Oscar Nemon
Born 13 March 1906
Died 13 April 1985
Active: 1923 - 1982
Country of birth: Yugoslavia
Country of death: England
Sculptor
Born in Osijek, Croatia. Nemon began modelling in clay at a local brickworks and exhibiting locally (1923-4) whilst still at school. After a brief stay in Vienna where Nemon worked in a bronze foundry owned by his uncle, he was awarded a scholarship by his home town to study at the Académie Royale des Beaux-Arts, Brussels (1925).
Nemon stayed in Brussels after completing his studies and was given a one man show at the Palais des Beaux Arts (1932) of his portrait heads. In 1931, through a contact made in the 1920s in Vienna, Nemon was commissioned to make an over-life sized portrait of Sigmund Freud (Fitzjohn's Avenue, London). Over the following decades he made a number of other portraits of the founder of psychoanalysis.
The rise of Fascism led Nemon to settle in England in 1938. He was the only member of his family to survive, the others all died in the Holocaust. Settling initially in Oxford, Nemon moved to Boars Hill (1941) where he established a studio. He married in 1944 and became a British subject in 1948.

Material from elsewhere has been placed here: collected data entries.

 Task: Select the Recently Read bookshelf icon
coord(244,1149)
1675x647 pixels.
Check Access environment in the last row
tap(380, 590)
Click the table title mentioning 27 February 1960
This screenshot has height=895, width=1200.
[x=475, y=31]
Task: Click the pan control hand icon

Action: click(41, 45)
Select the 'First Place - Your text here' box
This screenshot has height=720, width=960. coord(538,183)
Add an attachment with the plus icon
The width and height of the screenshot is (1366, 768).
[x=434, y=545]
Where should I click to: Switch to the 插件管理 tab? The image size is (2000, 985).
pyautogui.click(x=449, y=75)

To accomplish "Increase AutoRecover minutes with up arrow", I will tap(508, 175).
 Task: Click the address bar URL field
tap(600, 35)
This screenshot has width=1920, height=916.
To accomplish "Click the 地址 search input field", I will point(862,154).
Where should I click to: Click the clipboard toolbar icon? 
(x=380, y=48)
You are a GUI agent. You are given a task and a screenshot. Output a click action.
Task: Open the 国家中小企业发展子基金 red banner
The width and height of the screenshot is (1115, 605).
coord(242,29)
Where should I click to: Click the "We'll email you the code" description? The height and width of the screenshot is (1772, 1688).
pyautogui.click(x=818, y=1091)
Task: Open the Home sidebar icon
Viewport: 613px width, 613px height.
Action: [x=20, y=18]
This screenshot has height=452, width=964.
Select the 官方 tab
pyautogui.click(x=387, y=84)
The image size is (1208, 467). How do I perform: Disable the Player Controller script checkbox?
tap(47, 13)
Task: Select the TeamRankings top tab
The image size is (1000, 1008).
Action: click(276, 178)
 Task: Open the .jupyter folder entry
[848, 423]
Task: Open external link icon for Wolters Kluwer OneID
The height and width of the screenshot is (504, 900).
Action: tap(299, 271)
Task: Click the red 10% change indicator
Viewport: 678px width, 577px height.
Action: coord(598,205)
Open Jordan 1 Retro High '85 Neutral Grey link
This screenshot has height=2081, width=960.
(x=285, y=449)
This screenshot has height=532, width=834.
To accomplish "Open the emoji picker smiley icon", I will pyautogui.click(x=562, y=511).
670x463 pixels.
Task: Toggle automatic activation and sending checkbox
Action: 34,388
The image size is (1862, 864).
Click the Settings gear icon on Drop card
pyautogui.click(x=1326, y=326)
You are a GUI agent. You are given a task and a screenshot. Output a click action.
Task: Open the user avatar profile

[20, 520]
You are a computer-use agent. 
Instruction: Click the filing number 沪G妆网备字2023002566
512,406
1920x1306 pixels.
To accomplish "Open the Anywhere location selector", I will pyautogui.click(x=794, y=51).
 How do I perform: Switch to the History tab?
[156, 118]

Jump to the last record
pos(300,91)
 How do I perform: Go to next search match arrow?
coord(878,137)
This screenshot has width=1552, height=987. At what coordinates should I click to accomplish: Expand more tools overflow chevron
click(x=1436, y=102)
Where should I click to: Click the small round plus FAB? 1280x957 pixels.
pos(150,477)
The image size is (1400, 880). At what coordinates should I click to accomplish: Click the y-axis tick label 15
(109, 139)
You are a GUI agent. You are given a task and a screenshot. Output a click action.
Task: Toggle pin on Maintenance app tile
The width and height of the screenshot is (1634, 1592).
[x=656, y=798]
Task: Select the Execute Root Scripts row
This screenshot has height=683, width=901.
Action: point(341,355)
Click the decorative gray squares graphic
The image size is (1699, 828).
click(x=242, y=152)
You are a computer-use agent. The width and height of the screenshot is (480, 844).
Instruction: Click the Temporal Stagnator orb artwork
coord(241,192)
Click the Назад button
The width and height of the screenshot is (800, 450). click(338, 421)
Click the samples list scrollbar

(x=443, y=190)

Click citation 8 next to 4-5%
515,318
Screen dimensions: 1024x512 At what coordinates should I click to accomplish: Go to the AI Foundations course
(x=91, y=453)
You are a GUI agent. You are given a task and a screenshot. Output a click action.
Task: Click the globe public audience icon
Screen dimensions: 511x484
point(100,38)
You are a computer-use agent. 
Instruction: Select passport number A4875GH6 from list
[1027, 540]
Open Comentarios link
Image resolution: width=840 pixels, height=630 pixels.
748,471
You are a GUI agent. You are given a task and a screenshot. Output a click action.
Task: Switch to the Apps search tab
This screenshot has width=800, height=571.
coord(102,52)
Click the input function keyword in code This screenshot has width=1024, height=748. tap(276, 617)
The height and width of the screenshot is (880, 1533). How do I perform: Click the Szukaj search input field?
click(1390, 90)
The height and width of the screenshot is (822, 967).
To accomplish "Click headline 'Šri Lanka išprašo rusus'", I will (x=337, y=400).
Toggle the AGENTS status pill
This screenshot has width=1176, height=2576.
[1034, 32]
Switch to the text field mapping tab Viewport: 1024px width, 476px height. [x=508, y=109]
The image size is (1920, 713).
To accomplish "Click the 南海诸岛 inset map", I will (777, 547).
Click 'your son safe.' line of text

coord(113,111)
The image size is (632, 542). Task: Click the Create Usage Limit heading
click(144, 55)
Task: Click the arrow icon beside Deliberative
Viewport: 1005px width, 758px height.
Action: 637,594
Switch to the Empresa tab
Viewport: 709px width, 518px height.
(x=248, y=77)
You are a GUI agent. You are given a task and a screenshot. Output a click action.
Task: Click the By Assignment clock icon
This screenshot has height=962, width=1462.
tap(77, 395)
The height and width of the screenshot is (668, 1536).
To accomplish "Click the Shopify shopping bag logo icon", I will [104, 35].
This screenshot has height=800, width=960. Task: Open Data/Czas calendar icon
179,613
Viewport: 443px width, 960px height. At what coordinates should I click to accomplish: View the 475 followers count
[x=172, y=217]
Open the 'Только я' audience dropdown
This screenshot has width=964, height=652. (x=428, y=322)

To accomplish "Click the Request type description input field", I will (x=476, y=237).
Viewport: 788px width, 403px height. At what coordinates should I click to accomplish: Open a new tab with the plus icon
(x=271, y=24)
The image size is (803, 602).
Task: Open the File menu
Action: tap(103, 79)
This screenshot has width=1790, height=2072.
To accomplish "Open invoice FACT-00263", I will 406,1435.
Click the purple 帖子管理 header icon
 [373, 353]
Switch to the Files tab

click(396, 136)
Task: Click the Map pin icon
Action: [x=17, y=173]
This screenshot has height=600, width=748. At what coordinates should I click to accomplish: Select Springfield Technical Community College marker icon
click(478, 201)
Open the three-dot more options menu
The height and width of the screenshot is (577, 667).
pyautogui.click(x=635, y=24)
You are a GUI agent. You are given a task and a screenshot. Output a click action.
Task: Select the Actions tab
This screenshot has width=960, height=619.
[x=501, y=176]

Nemon established his practice in England with the support of Sir Karl Parker, keeper of the department of fine art in the Ashmolean Museum and Albert Rutherston, Ruskin master of drawing at Oxford, who introduced him to his brother, John Rothenstein, director of the Tate Gallery.
In the early 1950s, after creating a bust of Elizabeth II (now at Christchurch, Oxford) Nemon was given a studio at St James's Palace. There Nemon made numerous portraits and his sitters included (among many others): Lord Beaverbrook; General Lord Freyberg; President Eisenhower; the Queen Mother (Grocers' Hall, London); Field Marshal Viscount Montgomery (Whitehall, London); Air Marshal Lord Portal (Victoria Embankment, London) as well as a series of monumental effigies of Sir Winston Churchill. He completed many further commissions, such as 'Humanity', a memorial to the victims of the Holocaust in Osijek, and 'Per Ardua ad Astram', the Canadian Air Force memorial in Toronto. Nemon died in Oxford.
This record includes information submitted by the artist's daughter, Aurelia Young, and from http://www.oscarnemon.org.uk/index.html (accessed 21 August 2010)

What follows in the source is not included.